Ронни кивает, и они вместе поднимают его обратно на грудь. Кровь уже просочилась через несколько повязок, и свежая алая жидкость потемнела на его коже вокруг двух оставшихся открытых ран. Как один человек может выдержать все это и остаться в живых, я не понимаю. Но если кто-то достаточно силен, чтобы пережить это, так это Илья.
В этот момент мой разум возвращается к той ночи, когда я пришла к нему домой несколько недель назад, когда я обнаружила его кабинет в беспорядке. Одно единственное воспоминание выделяется
Закрыв глаза, я крепко держусь за это воспоминание, желая, чтобы оно снова стало правдой. Посылаю Илье ту же жизненную силу.
Пожалуйста, Илья, просто живи…
И когда через несколько минут скорая помощь подъезжает к больнице, мой храбрый, импульсивный русский все еще цепляется за жизнь, кардиомонитор подтверждает это мягкими, успокаивающими сигналами. Я почти невидима, когда двери скорой помощи распахиваются, и Энни и Ронни выпрыгивают сзади с новообретенной срочностью, которая говорит мне, что Илья еще не выбрался из беды.
— Жертва огнестрельного ранения, множественные ранения спины. Он потерял много крови и была остановка по дороге, но мы смогли вернуть его к жизни, — Энни быстро стреляет в медсестер, которые выбегают им навстречу.
Как только Илью выгрузили, я слезаю со скамейки и, шатаясь, спускаюсь из машины скорой помощи, чтобы последовать за ним внутрь. Я так слаба, что едва могу стоять на своих двух ногах, но я не могу выпустить его из виду. Я боюсь, что если я это сделаю, то это будет последний раз, когда я его увижу.
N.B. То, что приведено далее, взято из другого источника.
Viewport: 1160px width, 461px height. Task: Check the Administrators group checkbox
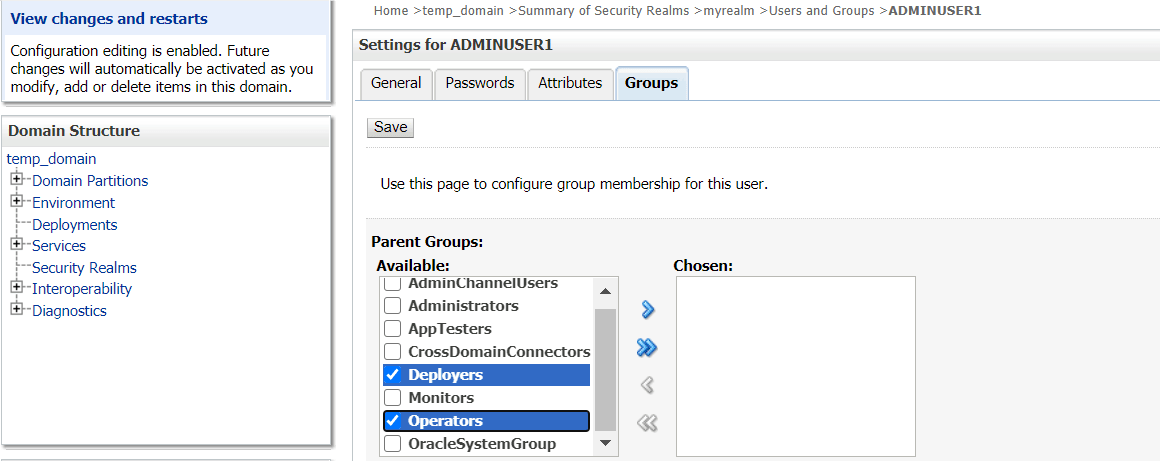point(393,306)
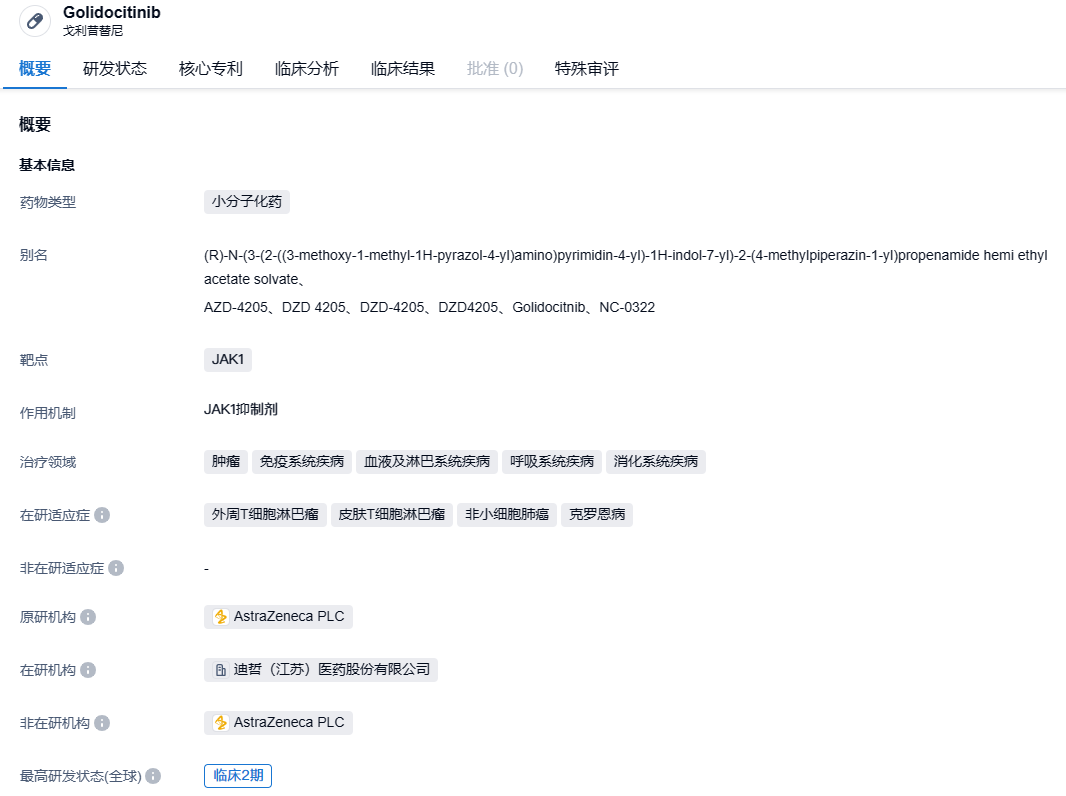The width and height of the screenshot is (1066, 796).
Task: Switch to the 研发状态 tab
Action: (x=115, y=69)
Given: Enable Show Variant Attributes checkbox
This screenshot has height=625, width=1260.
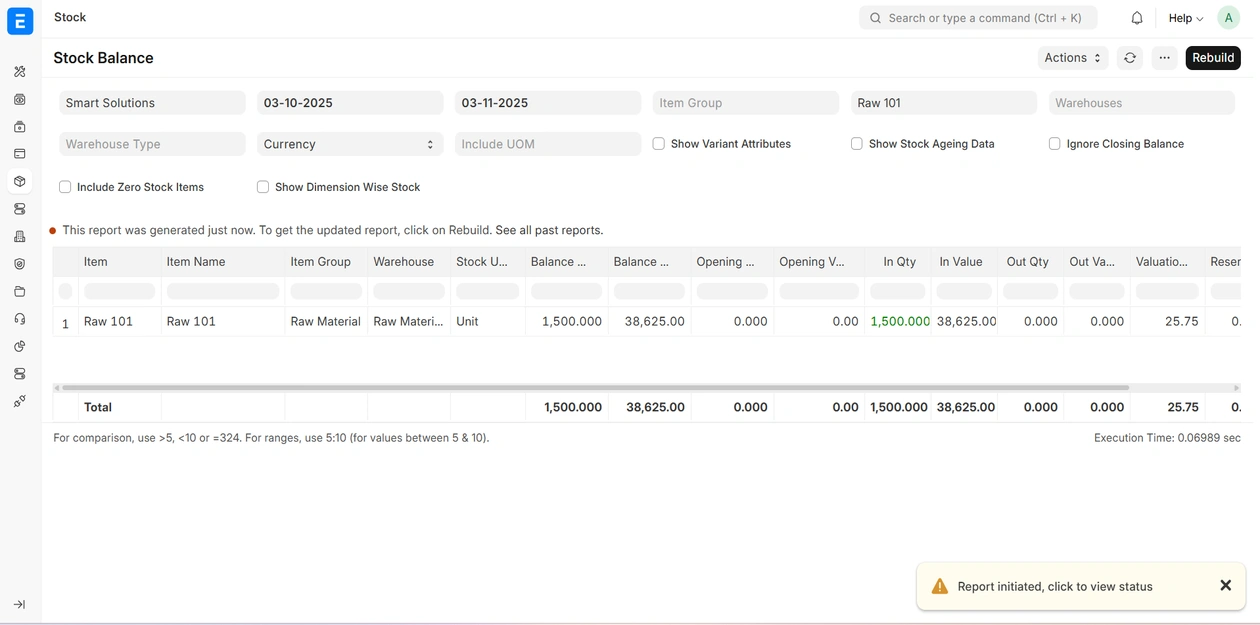Looking at the screenshot, I should 659,144.
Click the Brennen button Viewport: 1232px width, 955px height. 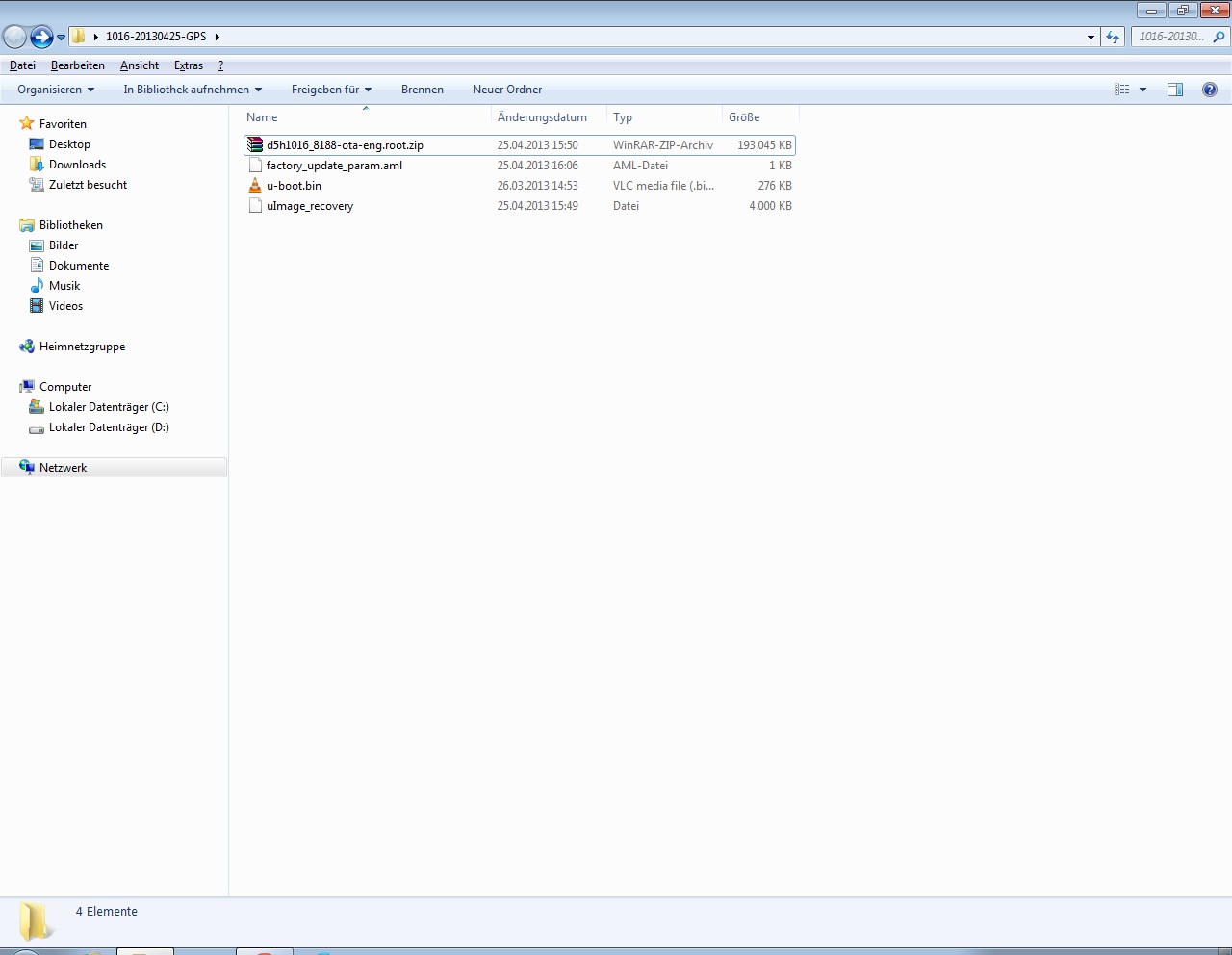[x=423, y=90]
Они перекладывают его тело из каталки скорой помощи в более устойчивую, мягкую больничную.
— Везите его прямо в операционную. — Говорит медсестра в хирургическом халате, когда она берет на себя управление.
Несколько медсестер окружают каталку, пока она трясется через вестибюль больницы, направляясь к автоматическим двойным дверям.
— Мисс, мне нужно, чтобы вы остались здесь. — Говорит кто-то, сжимая мое плечо и останавливая меня.
— Но… — Я судорожно смотрю, как Илья исчезает за закрывающимися двойными дверями.
— Мне жаль, но вам туда нельзя. — Говорит медсестра, и я встречаю ее пристальный взгляд. — Он в надежных руках, — уверяет она меня. — Почему бы вам не зарегистрироваться? И нам нужно наложить вам швы как можно скорее.
Оцепенев от беспокойства и страха за жизнь Ильи, я киваю и позволяю ей вести меня к стойке регистрации. Моя рука автоматически поднимается к губам, когда я возвращаюсь к своей старой привычке грызть ногти. Но когда я замечаю темно-красные пятна на своей коже, я останавливаюсь. Я вся в них- это кровь Ильи. Я с удивлением смотрю на засохшую жидкость, покрывающую мои руки и предплечья, словно какая-то жуткая версия перчаток длиной до локтя.
Во мне поднимается отвращение, и я делаю резкий крюк к небольшой мусорке возле зала ожидания. К счастью, мы с Ильей сегодня не успели поесть, так что, когда мой желудок бурно выворачивается, ничего не выходит.